I love cars from Triumph – a marque which I haven’t been without since my very first careful steps into the classic car world in 1993. But it’s a marque which the broad public have largely forgotten, as it’s been dead for almost 35 years now. And probably also because they never managed to produce a true and proper game changer.

The TR7 was in fact one of Triumphs few thoroughly modern cars, but today it’s mostly remembered for what is by many regarded as a dated and unsuccessful design.

But before you totally rule out the TR7, I feel it’s important that we have another glance at its inner qualities…

…which were fabulously funky with vivid colours, tartan cloth and carpets in harmonious contrast tones.

None the less, in my opinion, considering their modest financial means, the company gave us some of the best British ingenuity. In no particular order, consider the sexy little Spitfire based entirely on the Herald, the rapid and accomplished saloon 2.5PI equipped with the engine from their sportscar TR5, and the world’s first mass-produced 16-valve engine in the Dolomite Sprint.

The 1973 Dolomite Sprint with 130 horsepower from a 16-valve engine, is one of the great “What if…”-chapters of Triumph’s history.

And there was even more of course. As Triumph were absorbed into – and then slowly murdered by – the colossal catastrophe which was British Leyland, they even played a significant role in the development of the Rover SD1 from 1976. Another British car which I currently enjoy having in my garage. But as we all know all too well, British Leyland were doomed and when they eventually folded, they took Triumph with them to the grave along with the whole of the British automobile industries good name and reputation.

I used to own a 2.5PI in the same colour and vintage (1969), only mine was a saloon. But I still dream of owning this particular variant – the Mk1 2.5PI Estate with 132 fuel-injected 6-cylinder horsepower. The general concept of a powerful and sporty estate has pretty much become the norm nowadays.

I’m certainly not done with Triumph yet. Besides still having Spitfires in the garage, I’m constantly drawn to TR7’s and Estates. Frankly, as already mentioned, I thought I knew every Triumph model worth dreaming about. But then this funky little bid for the future appeared on my microfilm reader: The XL90 from 1967.

Triumph have never previously or since dared be quite as modern and daring as they were with this XL90.

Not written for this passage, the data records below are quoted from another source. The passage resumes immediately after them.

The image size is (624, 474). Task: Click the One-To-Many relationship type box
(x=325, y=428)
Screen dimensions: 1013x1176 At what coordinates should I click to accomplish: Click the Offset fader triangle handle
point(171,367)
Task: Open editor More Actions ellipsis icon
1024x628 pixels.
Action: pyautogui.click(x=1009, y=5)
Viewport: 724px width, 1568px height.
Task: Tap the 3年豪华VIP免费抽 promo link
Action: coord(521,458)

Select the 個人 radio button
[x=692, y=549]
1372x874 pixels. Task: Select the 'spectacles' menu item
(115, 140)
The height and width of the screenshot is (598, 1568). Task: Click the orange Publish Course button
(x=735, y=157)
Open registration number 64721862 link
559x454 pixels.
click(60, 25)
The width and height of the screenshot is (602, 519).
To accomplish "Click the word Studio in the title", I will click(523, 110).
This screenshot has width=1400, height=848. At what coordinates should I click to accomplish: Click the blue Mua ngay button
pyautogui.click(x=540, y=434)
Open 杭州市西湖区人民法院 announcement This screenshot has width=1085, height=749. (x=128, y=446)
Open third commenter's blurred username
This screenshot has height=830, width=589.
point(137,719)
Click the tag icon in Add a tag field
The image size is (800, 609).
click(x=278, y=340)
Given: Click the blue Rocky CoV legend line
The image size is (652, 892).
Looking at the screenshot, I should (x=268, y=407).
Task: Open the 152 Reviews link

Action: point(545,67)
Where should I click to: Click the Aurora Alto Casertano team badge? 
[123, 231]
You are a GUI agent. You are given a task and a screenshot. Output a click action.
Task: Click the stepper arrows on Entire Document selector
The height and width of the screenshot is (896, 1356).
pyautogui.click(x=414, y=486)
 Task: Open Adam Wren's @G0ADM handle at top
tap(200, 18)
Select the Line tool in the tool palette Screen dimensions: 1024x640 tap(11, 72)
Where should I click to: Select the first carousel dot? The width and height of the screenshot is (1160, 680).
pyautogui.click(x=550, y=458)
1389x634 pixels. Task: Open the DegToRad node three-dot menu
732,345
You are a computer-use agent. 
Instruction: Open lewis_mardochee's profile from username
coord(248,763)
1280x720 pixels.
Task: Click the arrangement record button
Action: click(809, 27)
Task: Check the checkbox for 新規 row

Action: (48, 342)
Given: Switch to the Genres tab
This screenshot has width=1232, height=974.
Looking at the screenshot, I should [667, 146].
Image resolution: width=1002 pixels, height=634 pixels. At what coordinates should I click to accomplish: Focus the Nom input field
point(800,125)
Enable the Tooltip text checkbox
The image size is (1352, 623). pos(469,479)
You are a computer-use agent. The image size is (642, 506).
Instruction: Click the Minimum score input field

Needless to say, it’s the design which immediately stands out. Triumph’s goal was to create their interpretation of the car for anno 2000 – a full 33 years into the future. From my perspective, they managed that beyond all expectation. The design is ultra-modern regardless what else from 1967 you compare it with. Seen through our current rose-tinted retroglasses, it’s futuristic in the funkiest of ways, and it would have no doubt moved the goalpost significantly back in 1967. Besides its extreme one-box design, it’s littered with ingenious aerodynamic and design details no matter where you look.

Yet the car isn’t even designed by Michelotti, who at the time was responsible for all of Triumph’s cars. Instead it was Triumph’s own and young designer, Ed Pepall, who came up with this inspired look into the future. Yes, it was in fact a truly British design.

As Triumph peered into their crystal ball in 1967, this was what they saw in the year 2000. I wonder whether the wheels stem from the Mini, which at the time had just become a part of the same corporation?

All that fabulous futurism didn’t stop at the looks either: The vast windshield was engineered to vibrate at an ultrasonic frequency, thus flinging both raindrops and dirt off the glass and making windshield wipers unnecessary. The car was also equipped with a radar and a combined engine- and brake management system which could adjust the speed in order to always maintain a safe distance to the car in front. Both the suspension and the brake system was hydropneumatic, and steering wasn’t achieved through a conventional steering wheel, but rather with a handgrip. A brave new world!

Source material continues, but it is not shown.